ミランダの言ったことがわからずに誰も何も言わない。


ミランダは全員を椅子に座らせて、手早くメイクをしていく。私は言われた通り、みんなに、布で作るバラの作り方を教えていく。みんなには、練習がてら沢山のバラを作ってもらった。

安全ピンをつければブローチの完成だが、今はブローチとしては使わない。


「出来上がりましたわ」

メイクの仕上がりと共に、みんなのバラも沢山出来上がった。

「では、今作ったバラを髪に飾りましょう」

一つに結んだだけのメリッサの髪を、編み込みのすっきりした髪型に変えて、花をつける。

そして、ぱっつん前髪で硬く編み込んだジュリー髪は、三つ編みをそのままお団子にして、前髪を流すように動きをつける。最後に今作った花を髪に飾る。

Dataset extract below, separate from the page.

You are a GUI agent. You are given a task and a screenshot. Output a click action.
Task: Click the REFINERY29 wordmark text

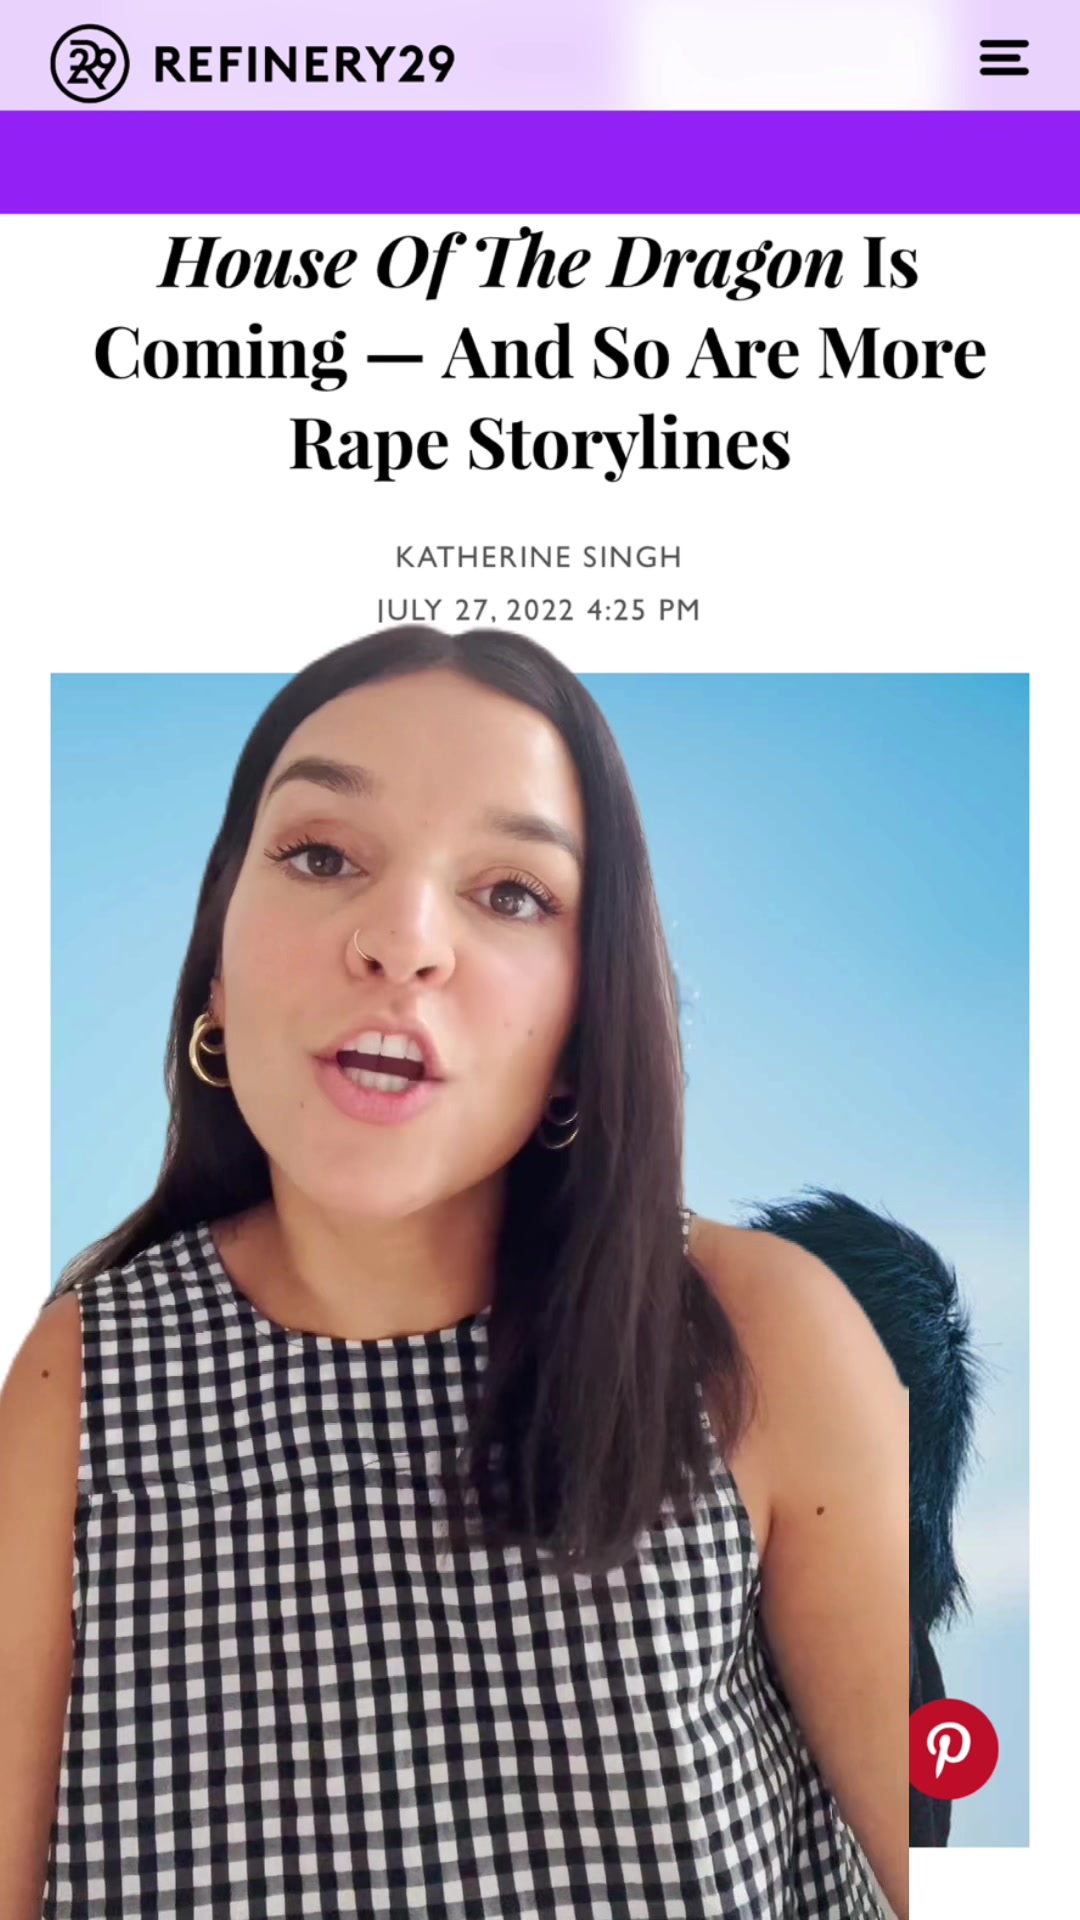pyautogui.click(x=304, y=65)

仕上がるとみんなは顔を見合わせてお互いを褒めあった。


ヘアメイクが終わったので、ミランダが手鏡で仕上がりを見せる。

一つしかない手鏡を回して見てもらう。

「うそ?私?」

みんな仕上がりに満足して顔がほころんだ。

そして、お互いに褒め合う。


「皆様方、仕上がりに満足いただきまして?では、どうしたらレモネードを買いたくなると思います?それは、『笑顔でおすすめされたら買いたくなる』のですわ」

「まあ確かにそうよね」

皆口々に言い合う。

「先日、皆様でたくさんのアンケートをもらいましたわね?あの時、皆ボソボソとは話さず、ハキハキ話していましたわ。それで沢山のアンケートが集まったのですもの」

確かにそう言われればそうね。

「でも、アンケートはお金がかかりませんけど、今日はお金を払って頂かないといけませんものね。ですから、笑顔ですわ」

皆、うんうんと聞いている。


ミランダはみんなの気持ちを掴むのが上手い。

皆、誘導されている事に気がつかない。


結果的に、全員で背筋を伸ばして立ち、奥歯で鉛筆を噛んで笑顔の練習をさせられていた。

それが終わると、笑顔のまま、教会で歌うゴスペルを歌う練習をしていた。

体を揺さぶったり、踊ったりしながらみんなで歌うと、だんだん気持ちが高揚しくる。

笑顔が弾んで、楽しくてクスクス笑ったり、皆の気持ちが一つになった。


「さあ!外に行きますわよ」

ミランダに言われて、みんなで楽しくおしゃべりして笑いあいながら外に出る。

作戦通り。


私とミランダはブースに残って他のみんなが呼び込みをするように誘導する。

他の4人は、『レモネードスタンド』と『ブローチ制作』と書いた看板を胸の前に掲げて歩き出した。


ナサニエルのエプロンと、ミランダのメイク、自分で作った髪飾り、そして何よりも自信に満ちた笑顔のお陰で皆、別人のように社交的だ。


「うそ?メリッサ?」

「かわいい!」

「アンナなの?別人みたい。素敵!」

楽しそうな4人を見て、友人達が次々と声をかけてくれる。


4人の頑張りのおかげでレモネードは次々と売れていくし、髪飾りを見て布の花のブローチを作りにやってくる。

ミランダは腕まくりをして、レモネードを作ってくれている。

だから、終始後ろを向いて懸命に作業していた。

王女様が作ったレモネードだなんてなかなか飲めないのに!

普段のミランダを知らないけれど、こんな高貴な立場の人は二度としない仕事だろう。